Just van Rossum wrote:
At 10:47 AM -0800 1/31/99, Greg Stein wrote:
By "loader", I will presume that you mean an instance of an Importer subclass that is defining get_code(). Here is the method as defined by imputil.Importer:
def get_code(self, parent, modname, fqname):
I see in your code that you build a chain of import hooks that basically work like a list of loaders. Why don't you use sys.path for this? (Current implementation details, probably?)
Yah. I'm not sure what exactly would happen if I tried that. Much easier to throw out the concepts by skipping that aspect for now :-)
I'd suggest a loader object should be a callable, ie. get_code() should be called __call__()... Changing your pseudo code from the distutils-sig to:
for pathentry in sys.path: if type(pathentry) == StringType: module = old_import(pathentry, modname) else: module = pathentry(modname) # <-- if module: return module else: raise ImportError, modname + " not found."
It's the only public method. Makes more sense to me. It also seems that it would make it easier to implement loaders (and the above loop) in C.
get_code() is *NOT* a public method. It is for subclasses to override. The "public method" is the _import_hook method, but it isn't really public, as it gets installed into the import hook. However, it wouldn't be hard to add "__call__ = _import_hook" to the Importer class. That would provide the appropriate callable interface.
That method is the sole interface used by Importer subclasses. To define a custom import mechanism, you would just derive from imputil.Importer and override that one method.
I'm not sure if that answers your question, however. Please let me know if something is unclear so that I can correct the docstring.
The only thing I find unclear is when the parent argument should be used or not. Is it only for importing submodules?
The superclass calls it with the right arguments. Users of the Importer class do *not* call get_code (maybe I should rename it to _get_code, but I wanted it shown as "public" since it needs to be overridden). The only public method on Importer is the install() method, which should be called after the instance has been created and configured. So the real question isn't "what do I pass for the parent argument?", but "how do I use the parent argument in my response?" "parent" will be None, or a module object. If it is None, then "modname" should be looked for in a non-package context. If it is a module (implying it represents a package), then "modname" should be looked for within that module (package). The method should not attempt to look in both a package and a non-package context. The Importer subclass may call get_code() multiple times, looking for the right context.
...
Internally, packages are labelled with a module-level name: __ispkg__. That is set to 0 or 1 accordingly.

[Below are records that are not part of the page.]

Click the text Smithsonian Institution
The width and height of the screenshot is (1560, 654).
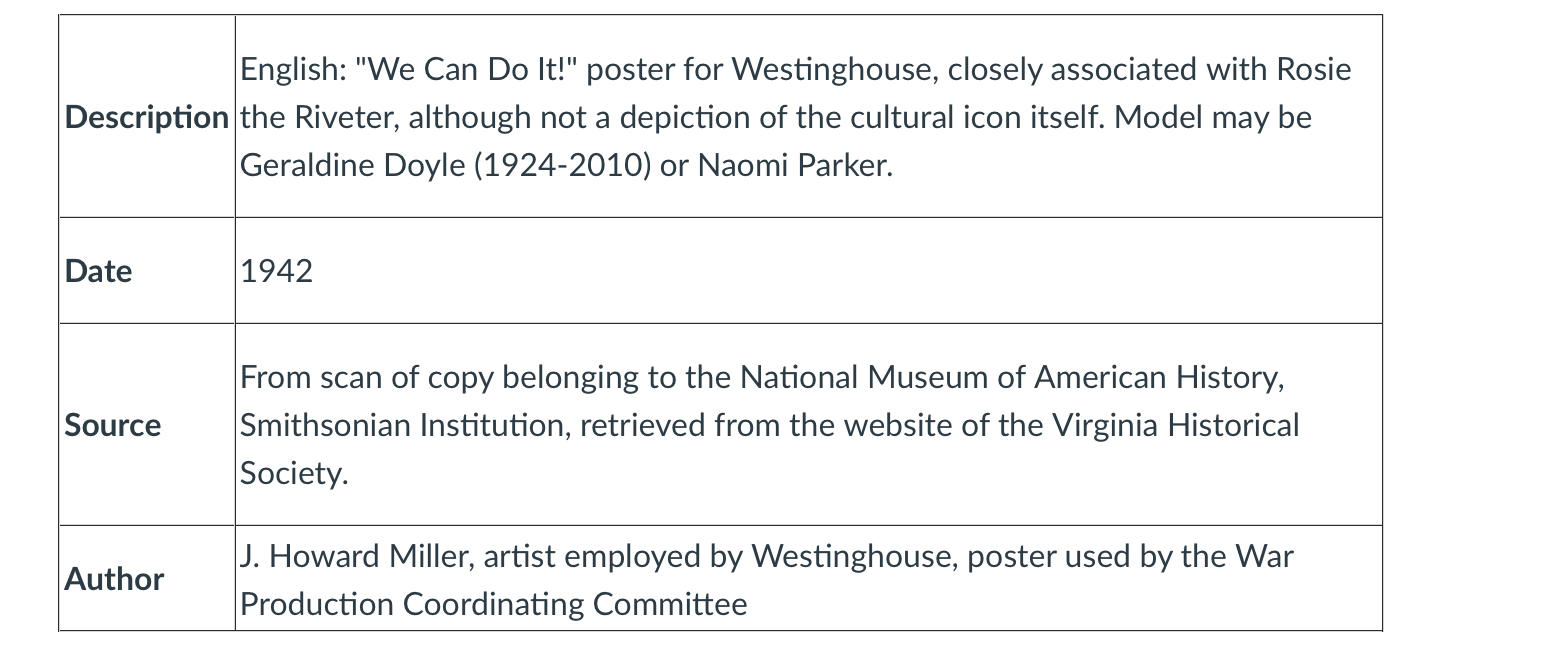click(x=405, y=425)
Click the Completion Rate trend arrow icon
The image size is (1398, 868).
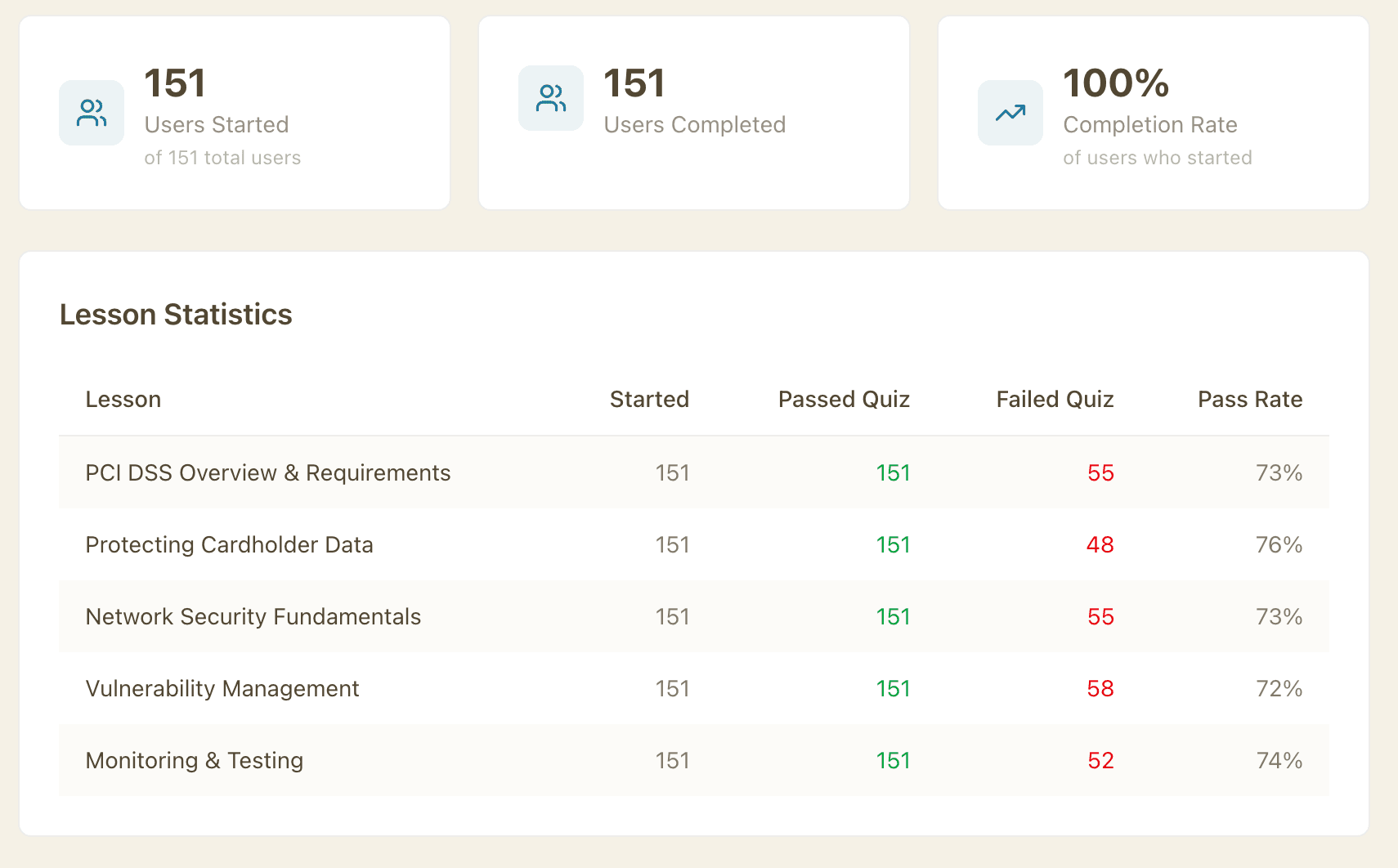pyautogui.click(x=1010, y=113)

Right now a package is labeled with a __path__ variable. If it's there, it's a package. Is it neccesary to define something different?

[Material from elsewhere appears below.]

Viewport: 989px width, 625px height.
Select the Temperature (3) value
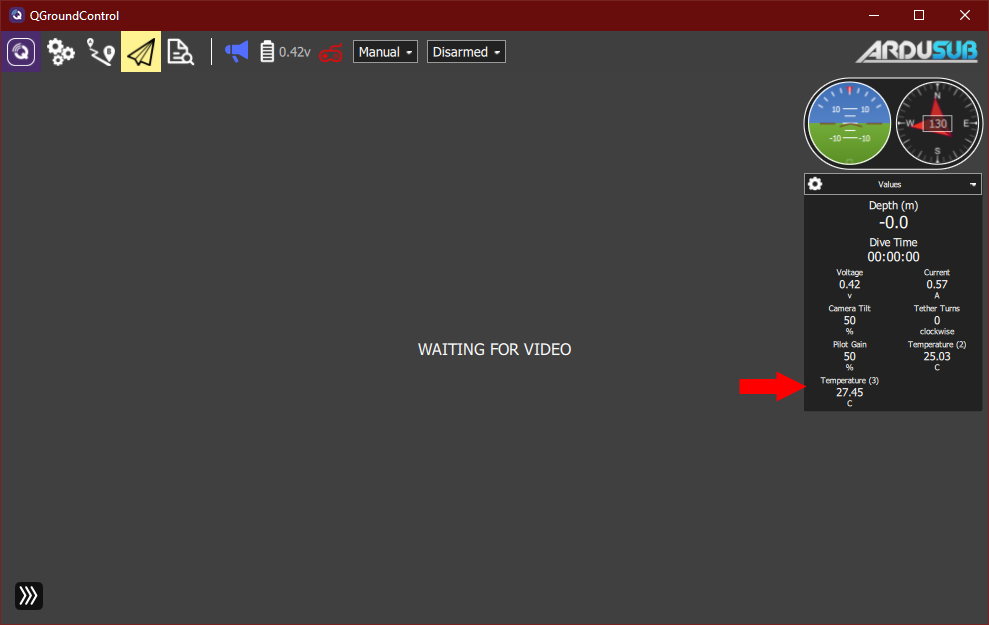tap(849, 392)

__path__ and __file__ do not make sense for many custom import mechanisms. So, yes, there really should be an explicit marker. For example, when my small distribution system imports a module, it isn't loading it from a file. It's pulling it out of py15.pyl. __file__ just doesn't make sense.

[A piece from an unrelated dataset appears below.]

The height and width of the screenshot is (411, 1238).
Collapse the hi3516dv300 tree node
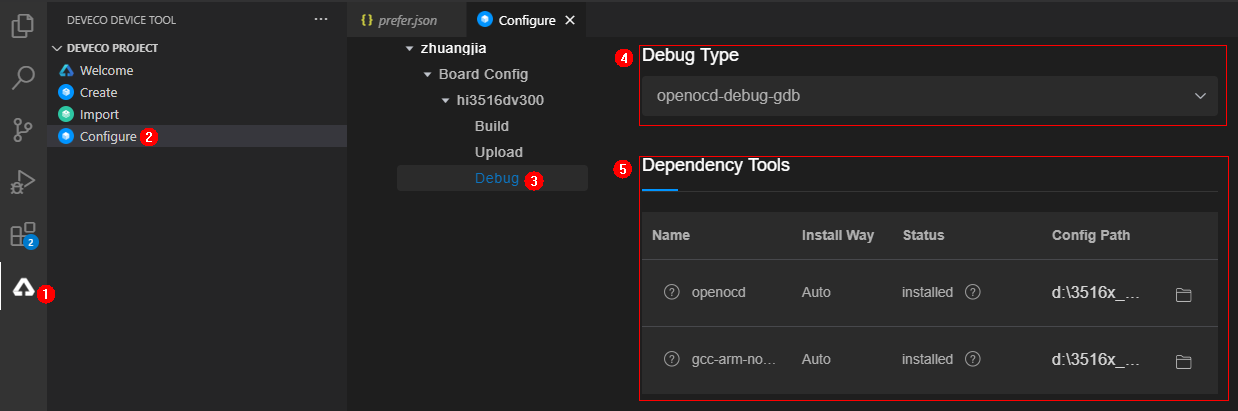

The Importer that actually imports a module places itself into the module with "__importer__ = self". This latter variable is to allow Importers to only work on modules that they imported themselves, and helps with identifying the context of an importer (whether an import is being performed by a module within a package, or not).
Ok, so __importer__ is there instead of __path__. That makes sense. The current __path__ variable makes it look like it can have its own sys.path-like thingy, but that's not quite what it is (?). It is even abused: if it is a string, it is supposed to be the (sub)package's full name and means that any submodule is to be located like a normal module, but with the full name (eg. mypkg.sub1.foo). This is crucial for freezing and handy in other cases (it allows submodules to be builtin!). While this is cool and handy, it smells really funny. As a case study, could you show how this stuff should work with the new import mechanism?
The freeze issue is simply another aspect of improper reliance on __file__ and/or __path__. The "test" package fails in my small distribution because it uses __file__. In addition, the following standard library modules use __file__, which means they won't work when they've been extracted from archives: ihooks.py (this sets/uses them, which is probably okay) knee.py (this sets/uses them, which is probably okay) copy.py (actually, this is in a test function) test/regrtest.py (needed to locate the test directory) test/test_imageop.py (some kind of file search algorithm) test/test_imgfile.py (locating the script/test dir) test/test_support.py (kind of a dup of the function in test_imageop) test/test_zlib.py (locating the script/test dir) I recall having a bitch of a time with the win32com package because it also does some magic with the __path__ variable. It meant that I couldn't shove the files into an archive easily. I think it may have been fixed, though, because Mark ran into the same issue when he tried to freeze the package, and so I believe he fixed it. In any case, the two variables could be supported quite easily by DirectoryImporter (which is a near-clone of the builtin behavior). IMO, __file__ should be used VERY sparingly, if at all, and __path__ should just disappear (people should use a custom Importer if they want funny import behavior). As far as a case study? I'm not sure what you mean, beyond my rudimentary response in the preceeding paragraph. Hmm. Or do you mean, how does freezing work? Frozen modules simply use a FreezeImporter instance (theoretical class :-). Functionally, it would be very similar to the SimpleArchive class in the site.py in my small distro (but the TOC would be replaced by C structures, and the file ops would be replaced by memory lookups and mem-based unmarshalling). In general, I submit that my Importer mechanism also fulfills Mark's and Jack's original impetus in this matter: it can clean up Python's import mechanism, and can provide a way for each platform to introduce platform-specific mechanisms for importing. Cheers, -g -- Greg Stein, http://www.lyra.org/